In particular, The phantom tollbooth is great, it's almost in a league with Alice in Wonderland. Like Carroll it's properly surreal, not just goofy, and it's quite mathsy. It might be that you need to read it as a child to get the most out of it, but I thoroughly recommend it, and it's a short, light book besides.

The last of the wine is also awesome. I love Renault's gay ancient Greeks stuff, and this is probably the best of them as well as the gayest.

OTOH, The sparrow is, in my opinion, terrible, and reading it will make your life worse. It gets a lot of praise, and it's doing some original things, but one of the main things it got hyped for (including, I believe, the Tiptree award) is that a large part of the plot deals with rape, with the victim being male. Things that are good about it: it's a rare example of SF that really engages with real world Christianity and even theology. It has some interesting stuff about communicating with aliens. Things that are bad about it: everything else, omg. Terrible prose, terrible characterization, doesn't make sense, lots of rape and torture as a device to evoke emotions.

Several other opinions too, but those are the strongest.
sophia_sol: photo of a 19th century ivory carving of a fat bird (Default)

[personal profile] sophia_sol 2017-11-15 09:42 pm (UTC)(link)
First Test! I love that book. I love the whole quartet it's a part of. I love the main character Kel a whoooole bunch.

Otherwise: I moderately enjoyed The Thirteenth Child when I read it (other than the lack of Native people thing), I moderately enjoyed Old Man's War when I read it, and Dawn was an objectively good book that I didn't like. Oh and I'm annoyed about Lovecraft stealing the name Sarnath from an important historic Buddhist site.

sheliak: Tik-Tok from the Oz books, reading a book. (reading: tik-tok)

[personal profile] sheliak 2017-11-16 12:22 am (UTC)(link)
God Stalk: I love this to the point of incoherence. Especially the setting; Tai-Tastigon is probably my favorite fictional city ever, so vivid and strange. There are sequels, but it stands alone pretty well. The sequels are a slightly different subgenre, and start off strong and then slowly decline. I'm not sorry I read them (there are some great characters introduced later on) but only the second + third are anything like as strong as the first, and they don't stand on their own nearly as well.

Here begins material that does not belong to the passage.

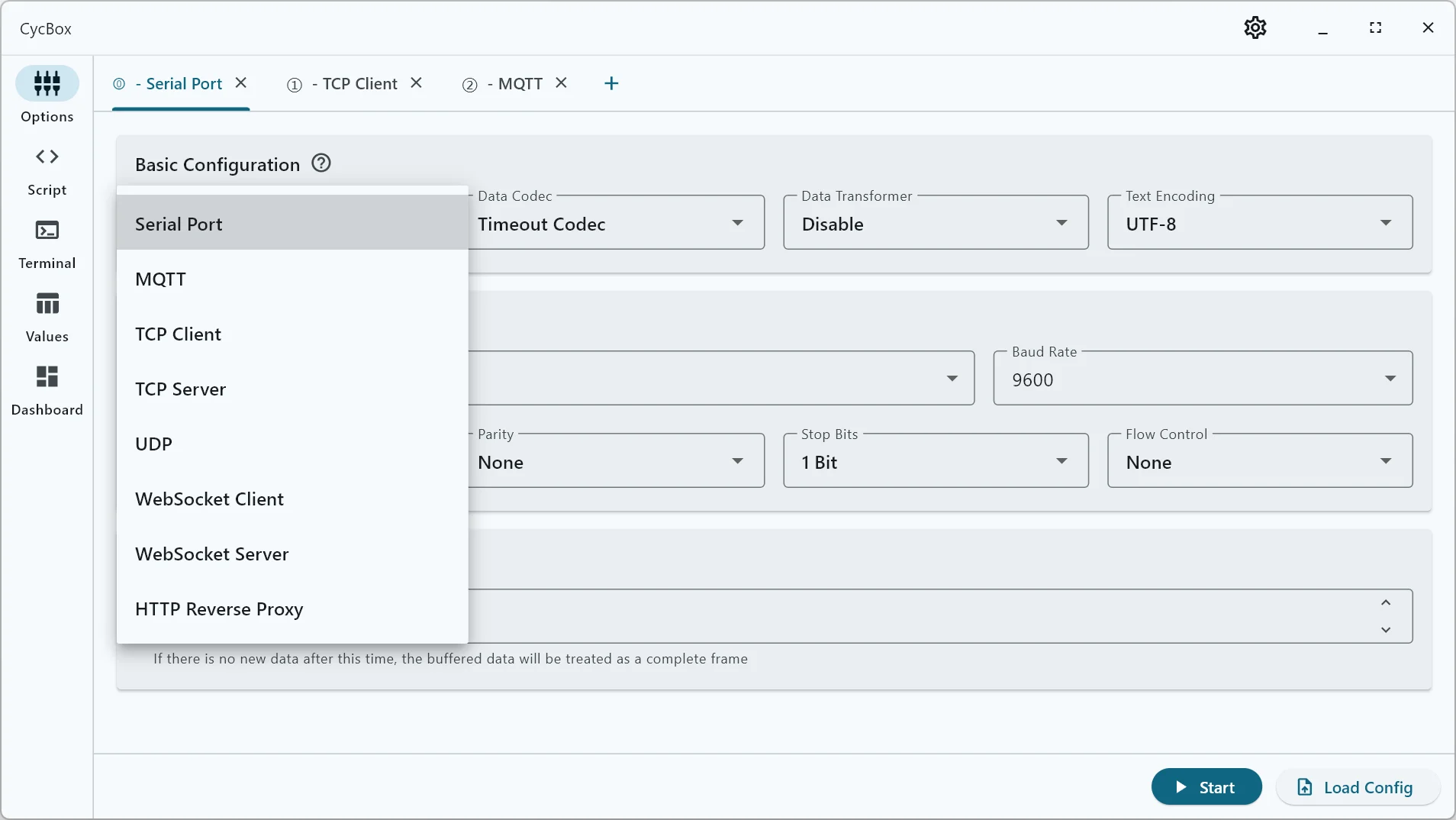The height and width of the screenshot is (820, 1456).
Task: Open settings with the gear icon
Action: tap(1255, 28)
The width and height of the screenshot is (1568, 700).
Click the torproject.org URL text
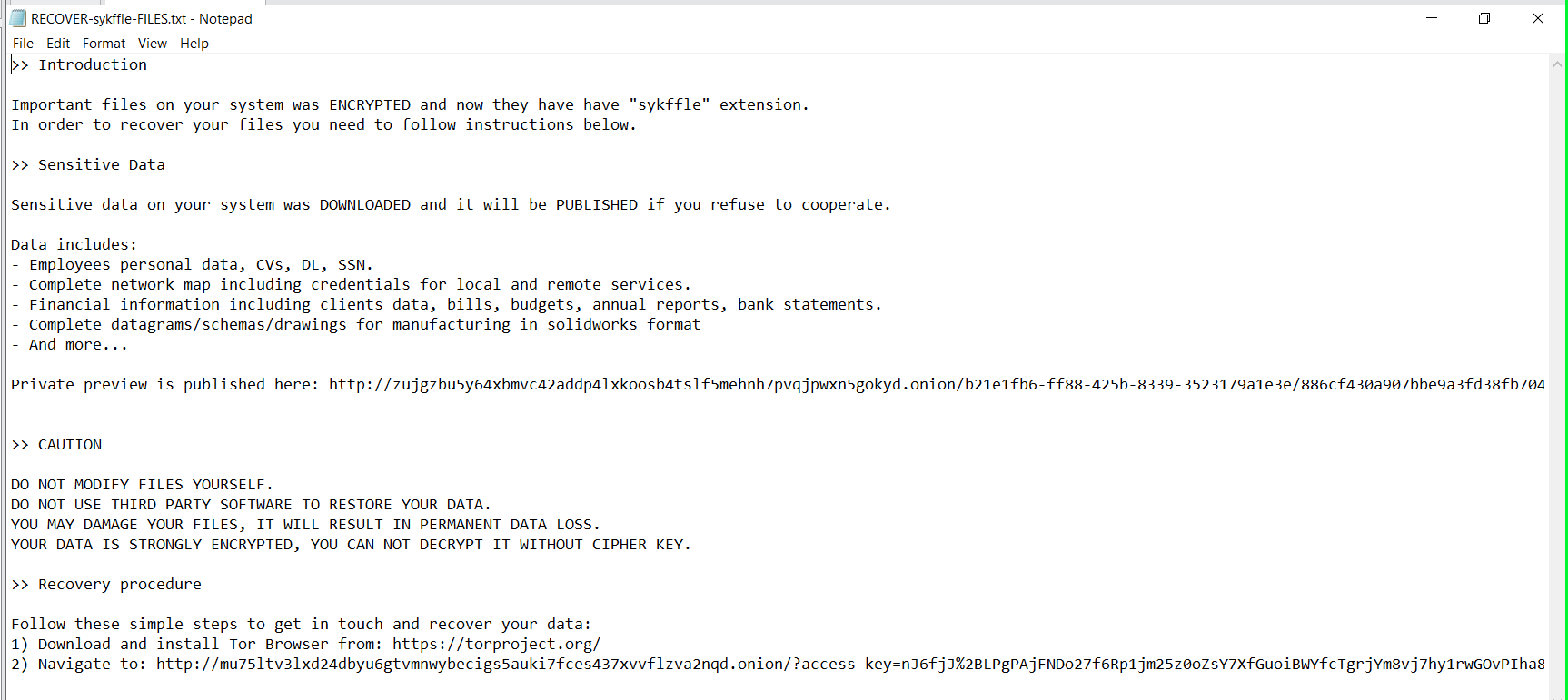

Half Magic: Loved this as a kid, agree about the racism fairy though. The best of the sequels is Knight's Castle, which IIRC stands alone pretty well and has few opportunities for the racism fairy to get a foothold. That one's basically Ivanhoe fanfic, which I would probably appreciate more if I'd ever read Ivanhoe, but I still really liked it.

The Phantom Tollbooth: I tried to read this as a kid, bounced very hard off of it for the same reasons I bounced off of Alice in Wonderland—I wasn't good with surrealism as a kid. A few years later I tried it again and liked it much better.

First Test: I'm more of an Emelan fan than a Tortall fan, but Kel is probably my single favorite of Pierce's heroines. I'm really fond of the cast in this series.

The Book of Lost Tales: I have read this. I remember literally nothing about it. I think I still have a copy in my bedroom.

The Thirteenth Child: I remember it as being restful and just on the edge of being boring. I mostly did like it, but have 0 desire to ever revisit the book.

Everything else I went by reputation, or title if I'd never heard of it or the author.
Edited 2017-11-16 00:24 (UTC)
luzula: a Luzula pilosa, or hairy wood-rush (Default)

[personal profile] luzula 2017-11-16 08:02 am (UTC)(link)
You should read The Book of Lost Tales only if you're a Tolkien completist. Like, if you love Silmarillion and Tales of Middle Earth and then say to yourself: but now I really want to know what these same stories looked like in early versions, when Tolkien was still calling the Noldor "Gnomes" and Quenya was spelled Qenya.